**SUPPLIED PASSAGE**:
--------
I can't imagine how messy it can get if youstart to move
things around from one online server to another one wich is unreachable.
Your data is removed from the first server, and while you expect it to
be stored on the other one, it's actually locked in a cache on your
computer...

You are completely making this up. The situation may be real, but the
result is completely in your mind. The implementation can be made to
anticipate it and handle it without bad effects to the user. The
problem actually exists for any other backend as well.
>
I wonder what would be the expected result then ? Not allow the copy
because the source or the destination is unreachable ?

That is one certainly valid way of dealing with it. Another possibility is to show the target as being unavailable in the first place.

> Again, this needs thinking.

Certainly. If I had to do the implementation, I'd think more about how this could affect the overall design. Displaying and error or preventing the operating is certainly not bad. In Thunderbird, I am allowed to delete mails from an IMAP account while being offline. This gradually improved in recent versions, I remember annoying error messages for each deleted mail, I think meanwhile it will simply queue the request and do it when the connection is available again. That could lead to the situation you described, i.e. the copied contacts being stored in some local command queue. With a warning displayed, you know what to expect when looking at the target contact list from another computer before the other one had a chance to carry out the operation.
--------
(Pointing data for screenshots)

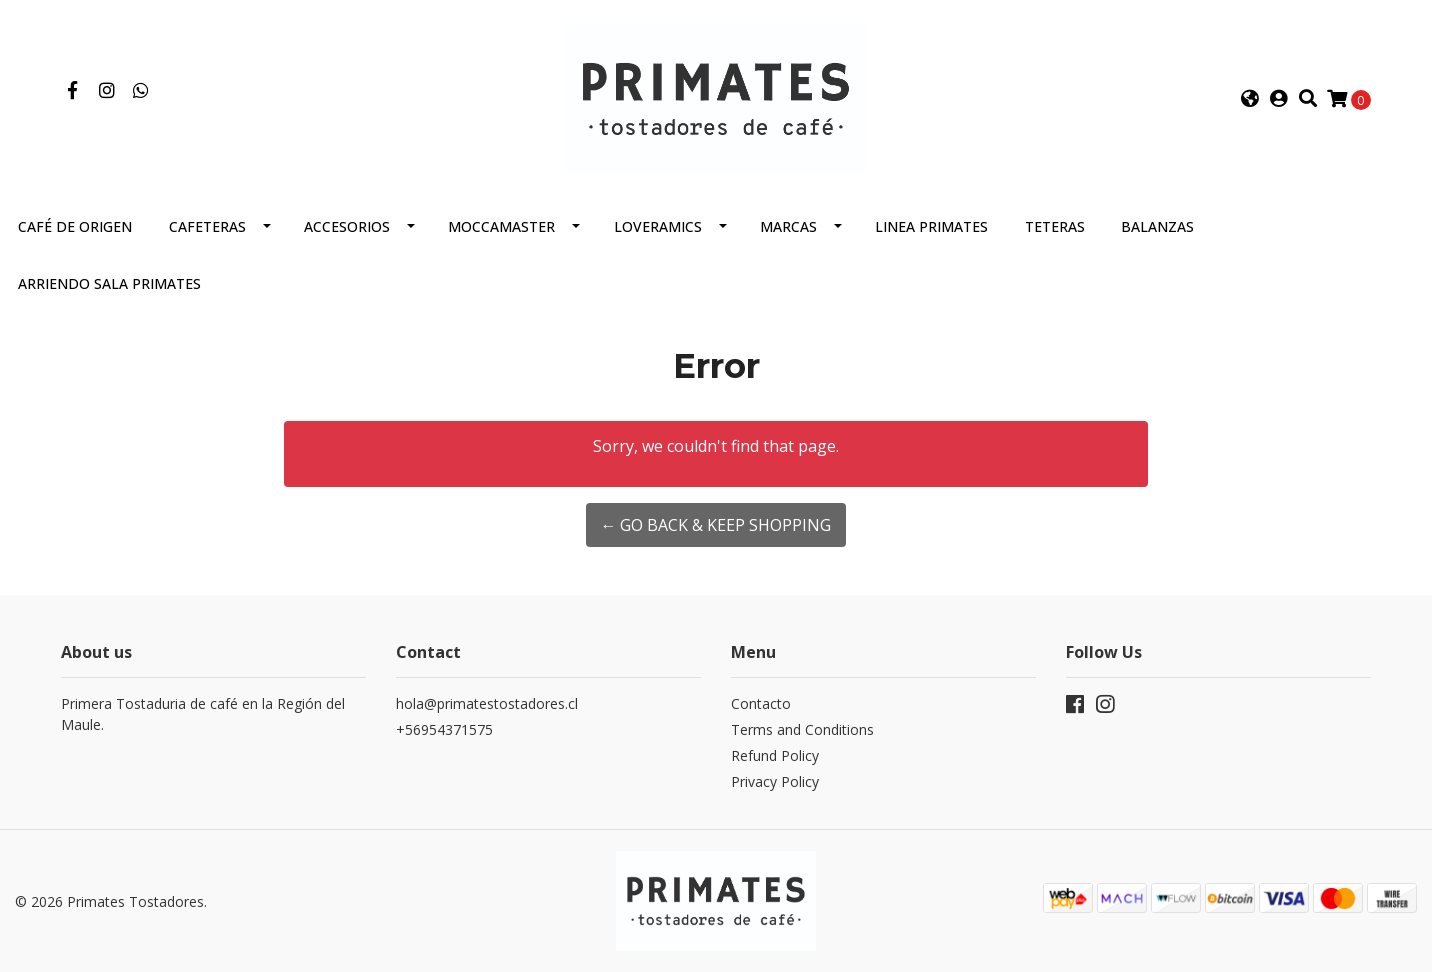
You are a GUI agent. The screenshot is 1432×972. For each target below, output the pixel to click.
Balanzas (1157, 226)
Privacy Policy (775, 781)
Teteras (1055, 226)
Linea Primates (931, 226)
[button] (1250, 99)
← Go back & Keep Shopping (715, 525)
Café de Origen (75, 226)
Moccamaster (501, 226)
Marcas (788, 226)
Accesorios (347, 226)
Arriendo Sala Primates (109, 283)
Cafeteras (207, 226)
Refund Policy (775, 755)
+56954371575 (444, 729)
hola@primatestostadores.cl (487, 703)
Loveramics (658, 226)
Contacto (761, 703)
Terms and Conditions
--------
**YOUR GOAL**: Edit the stretch of the discussion about moving data between servers from "You are completely" through "the first place.", changing "backend" to "storage service", and give that stretch back.

**ANSWER BELOW**:
You are completely making this up. The situation may be real, but the
result is completely in your mind. The implementation can be made to
anticipate it and handle it without bad effects to the user. The
problem actually exists for any other storage service as well.
>
I wonder what would be the expected result then ? Not allow the copy
because the source or the destination is unreachable ?

That is one certainly valid way of dealing with it. Another possibility is to show the target as being unavailable in the first place.